Continue the text below, an instructor's reflection on student behavior and academic dishonesty in a software engineering project course, starting right after its last sentence.

-- BEGIN Document excerpt --

The other thing I disliked is that it seemed to me that a few students hid out during the project, latching on remora-like to their more capable teammates to secure a good mark with no work. It irritates me to pass students who are not able to write code (not good code, or even mediocre code – just not write code! See Fizzbuzz). It is very difficult to (defensibly) identify these people, however. One technique which I should have used is to ask questions of the indifividual students during their final demos. This would help to identify who actually knows what the heck is going on.

Academic dishonesty and software engineering

On the one hand we cannot prohibit collaboration and code re-use: these are fundamental practices in software engineering. On the other hand, we need to assess the student’s actual contribution. I had a few interesting cases that suggest our pollicies in this area need more attention.
1. One group used a sample Ruby on Rails project to bootstrap their application. It came with most of the controllers they needed. They then customized the UI and logic to implement the functionality (poorly).

-- END Document excerpt --
-- BEGIN Material shown --

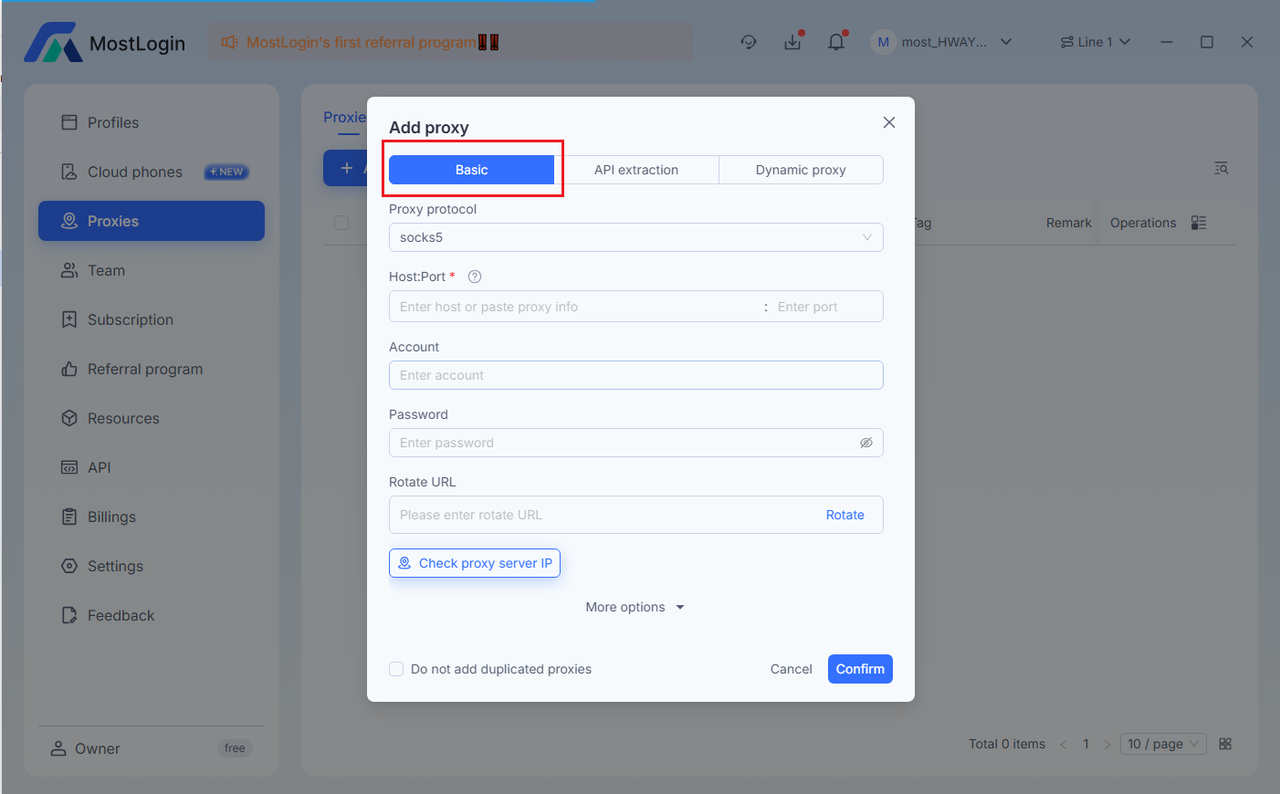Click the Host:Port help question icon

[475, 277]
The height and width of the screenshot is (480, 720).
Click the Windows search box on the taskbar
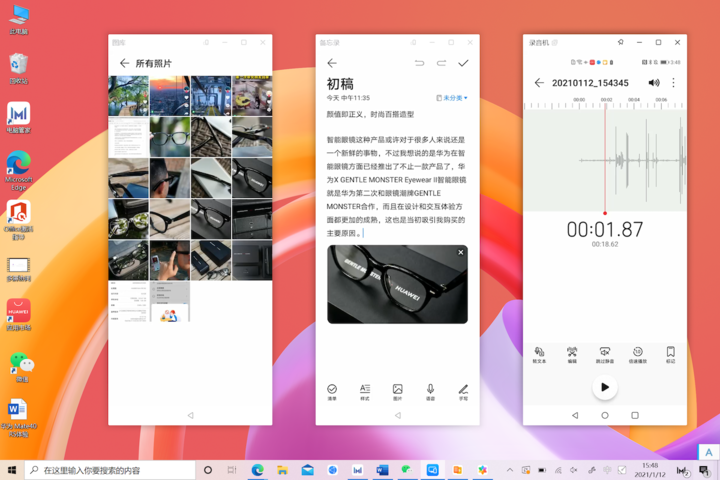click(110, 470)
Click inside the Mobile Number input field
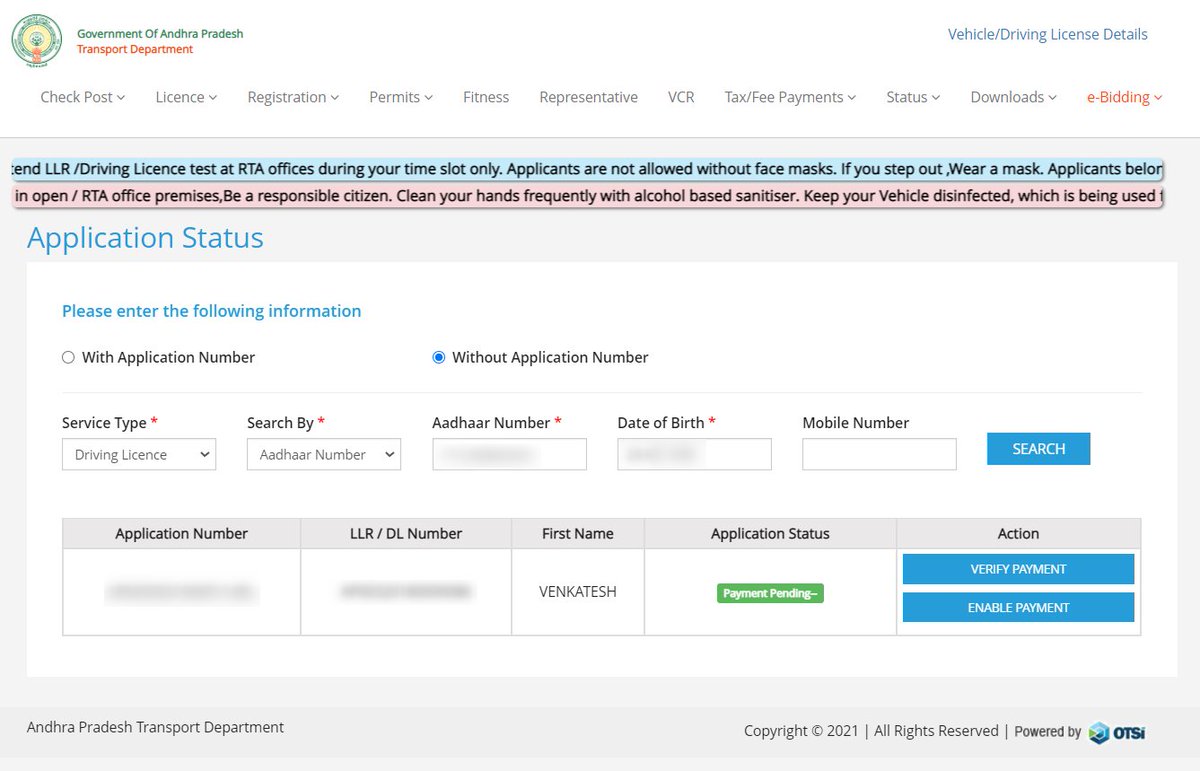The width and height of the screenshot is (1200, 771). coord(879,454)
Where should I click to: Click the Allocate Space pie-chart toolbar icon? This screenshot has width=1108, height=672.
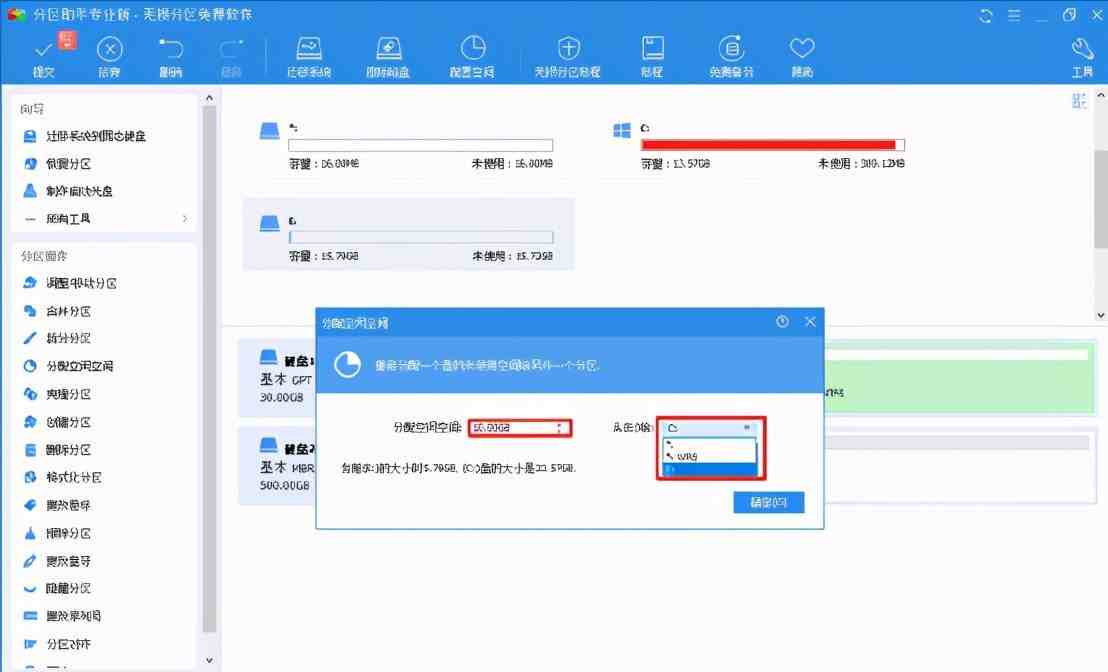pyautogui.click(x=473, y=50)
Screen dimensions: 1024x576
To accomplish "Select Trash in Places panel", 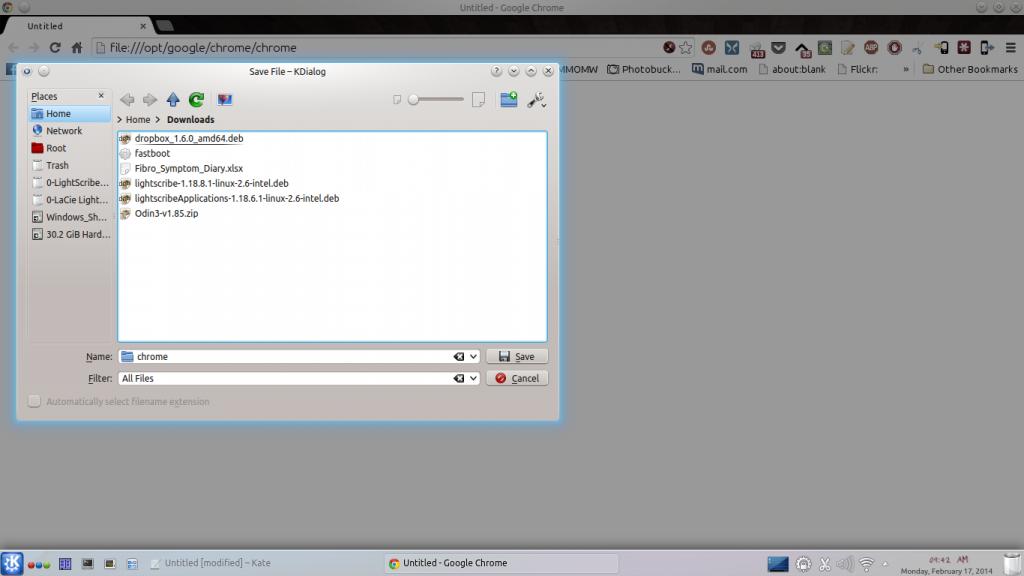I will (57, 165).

-- END Material shown --
-- BEGIN Material shown --

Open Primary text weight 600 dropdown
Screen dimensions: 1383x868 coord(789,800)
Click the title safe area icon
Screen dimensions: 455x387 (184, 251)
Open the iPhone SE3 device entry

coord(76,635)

-- END Material shown --

* [Written answer]
2. Another team hired a third-party designer to do custom artwork for the project (which looked fantastic).
3. A different team had a friend with web design expertise work on the CSS for the project.
4. Several teams used Twitter’s Bootstrap UI library or JqueryUI to simplify their efforts on the design end.
5. Many groups used third-party libraries to simplify their life, like JQuery, Rails, image libraries, etc.

Obviously, most of these are exactly what would happen in industry. On the other hand, it definitely gains one an advantage. The Twitter Bootstrap apps all looked an order of magnitude better than the custom apps.

My principle was the remixing and reuse was fine, as long as it was properly acknowledged. In the design case, we could try to discount that aspect of the UI in the marking. But it is almost certainly the case that some groups did NOT acknowledge their use of other people’s IP, and yet benefited from it. I don’t have a good solution to the problem of detecting code reuse. And furthermore, the burden of proof is pretty high to call something cheating, and requires more than a gut feeling or a commit to Github that touched hundreds of files at once (i.e. a bulk commit of 3rd party code).

IT role

One of the things which I think will only become more prevalent is the use of third-party services to manage the course. In the past, students would use CS department machines and servers to do their assignments, a CS database server, and store code on the department subversion or IBM RTC servers.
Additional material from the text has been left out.